▸ Aim of the exercise: Using the data that follows, give again word for word the lines between the one holding "You are a computer-use" and the one holding "This screenshot has", inclusive. Omit the pictures.

▸ Records for processing:
◆ ◆ ◆ ◆ ◆
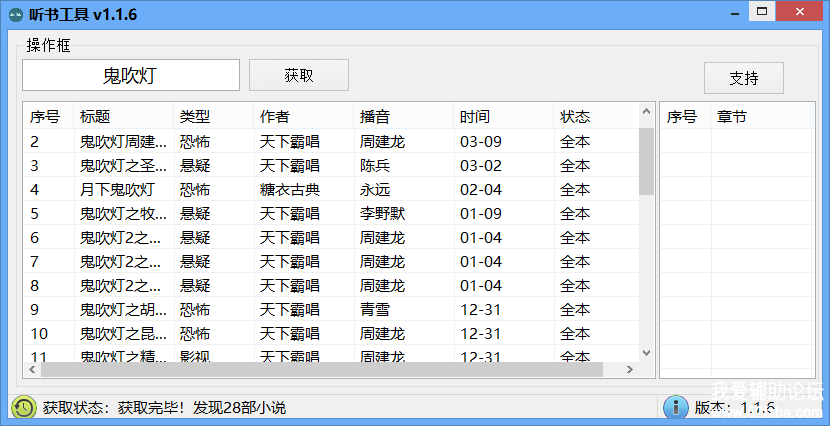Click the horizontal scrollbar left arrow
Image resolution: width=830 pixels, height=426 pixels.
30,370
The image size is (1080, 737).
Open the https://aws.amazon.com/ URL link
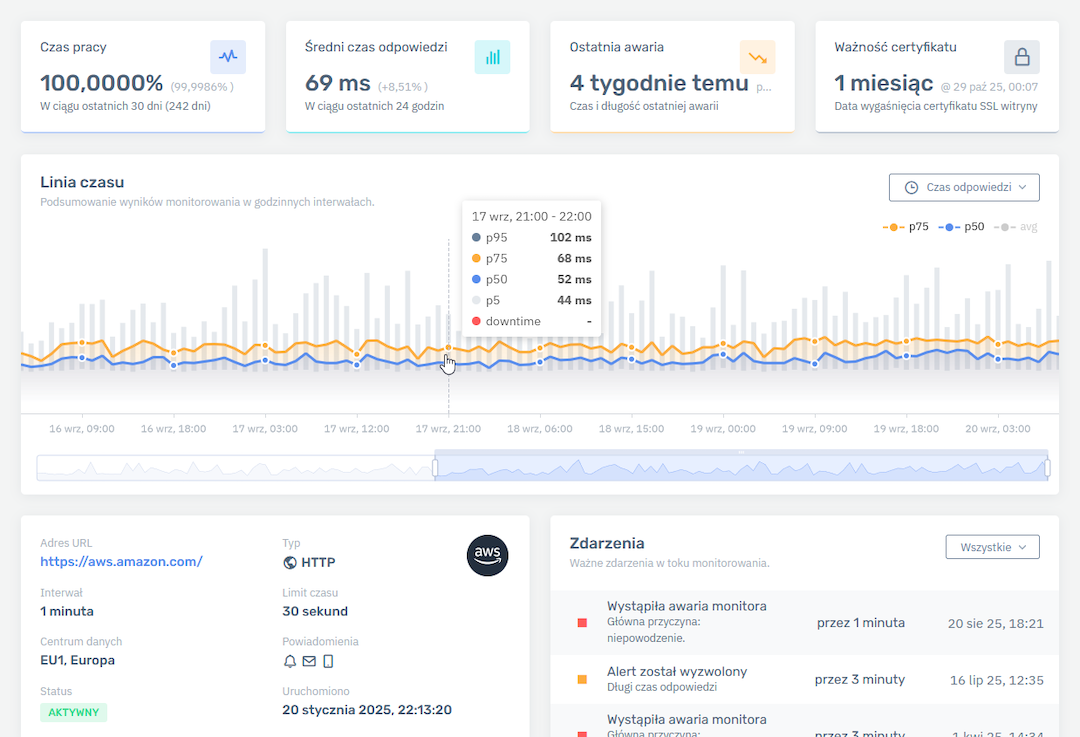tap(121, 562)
◆ ◆ ◆ ◆ ◆
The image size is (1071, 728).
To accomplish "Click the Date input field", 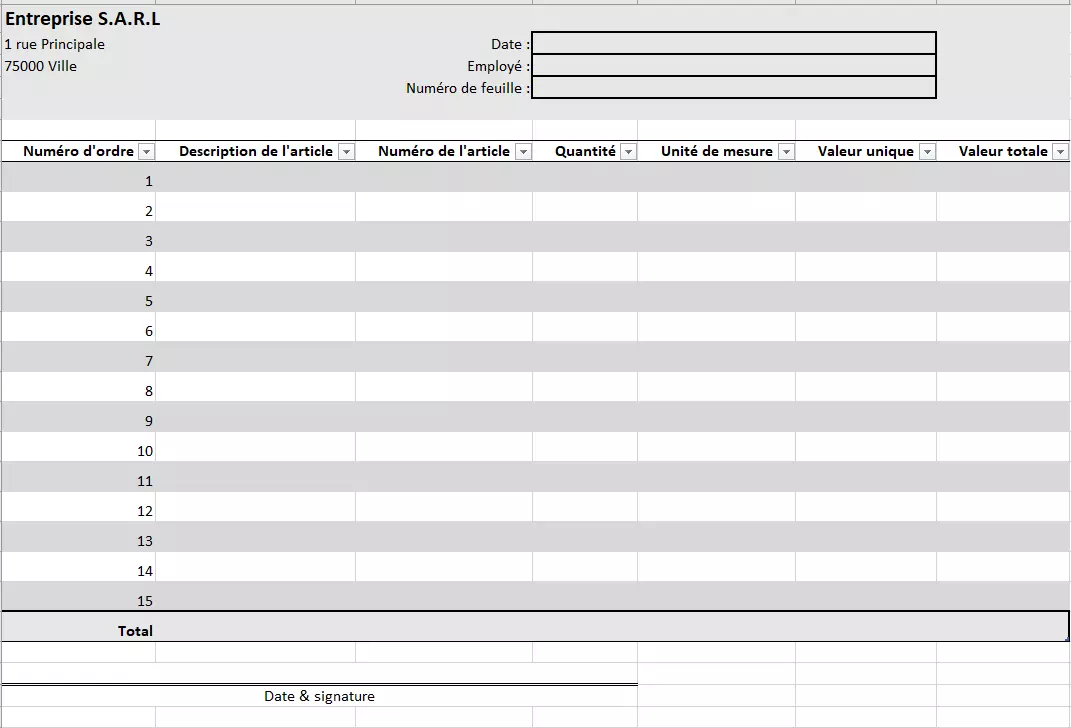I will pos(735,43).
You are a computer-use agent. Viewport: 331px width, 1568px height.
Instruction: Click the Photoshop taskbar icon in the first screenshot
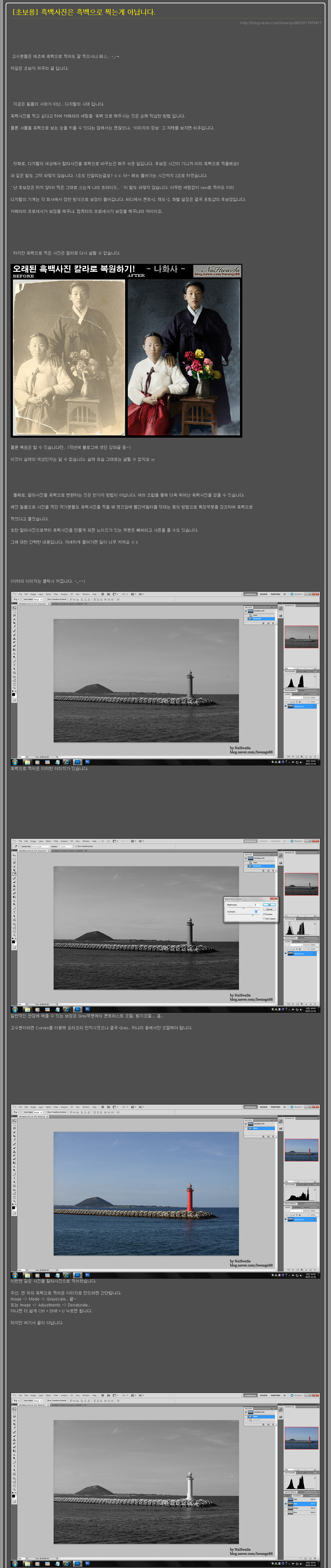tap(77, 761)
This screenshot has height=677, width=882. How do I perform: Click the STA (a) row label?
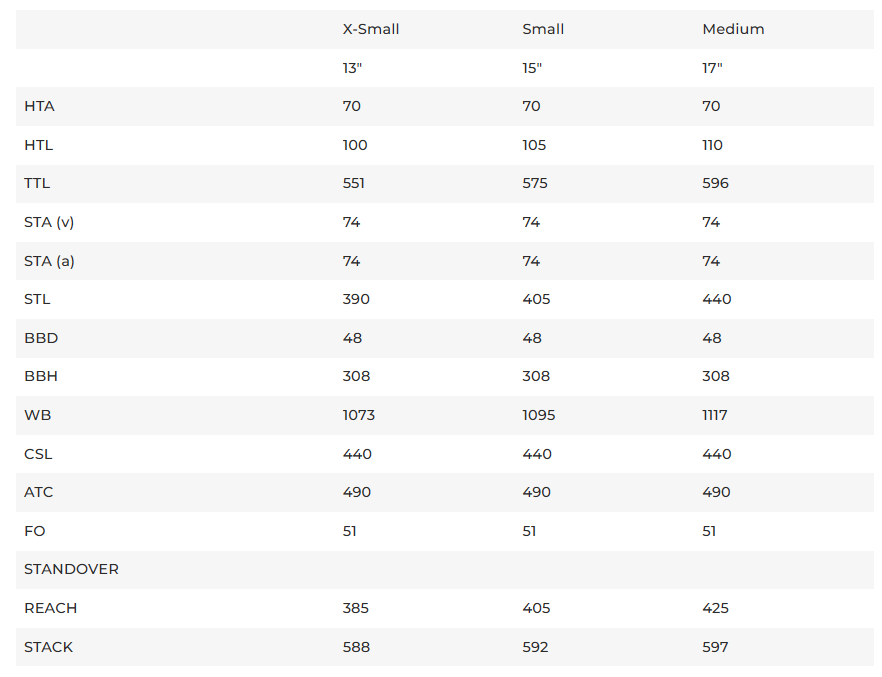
◆ ◆ ◆ ◆ ◆
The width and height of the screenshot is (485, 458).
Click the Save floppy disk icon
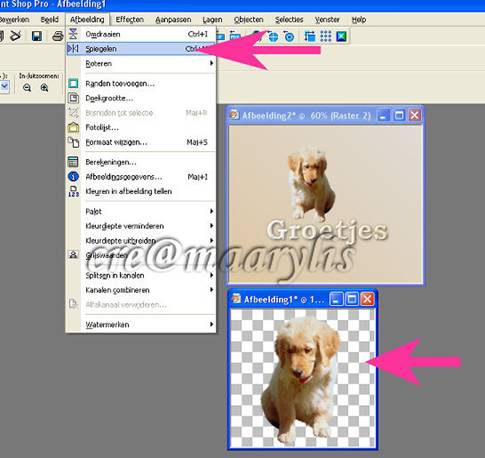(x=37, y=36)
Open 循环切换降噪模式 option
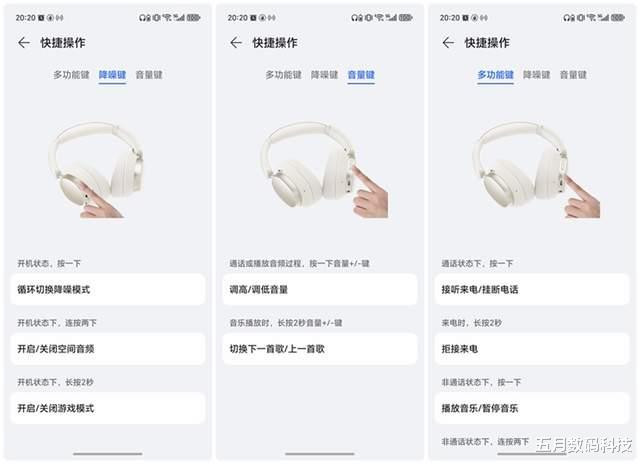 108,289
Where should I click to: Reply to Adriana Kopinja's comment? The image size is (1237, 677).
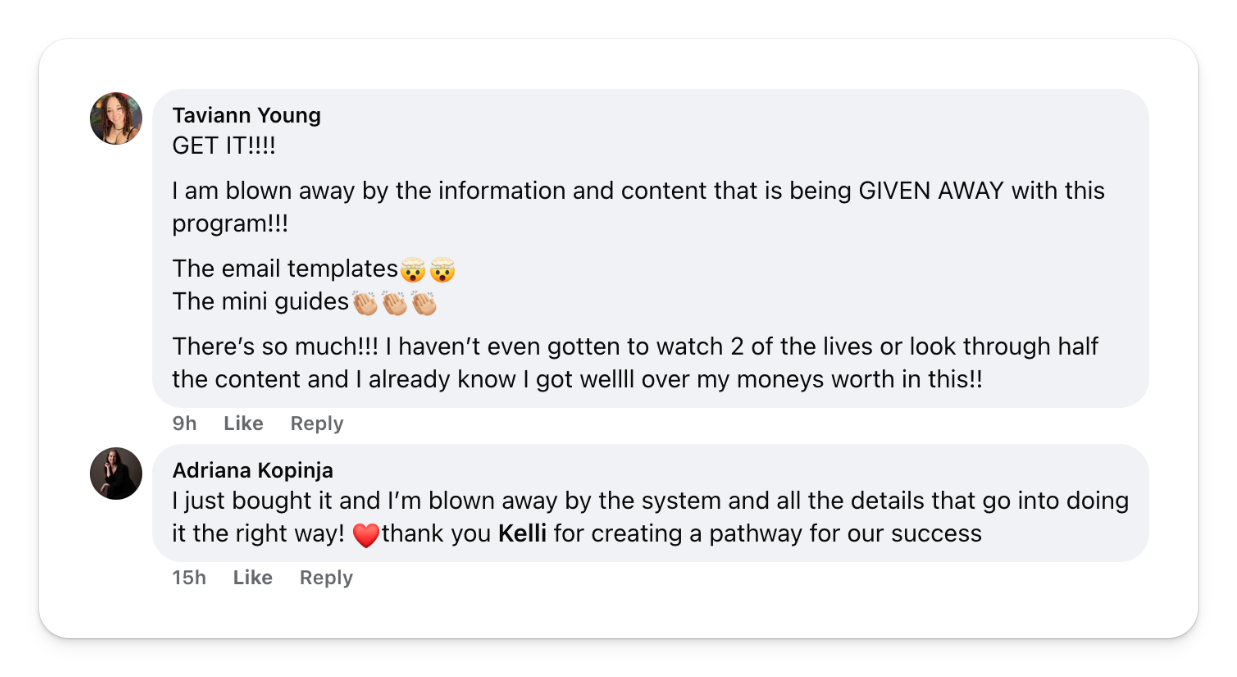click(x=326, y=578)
◆ ◆ ◆ ◆ ◆
▸ Response to this task:
You are a computer-use agent. Viewport: 331px width, 1568px height.
Instruction: Click the Photoshop taskbar icon in the first screenshot
tap(77, 761)
This screenshot has height=677, width=882. How do I perform: Click the STA (a) row label?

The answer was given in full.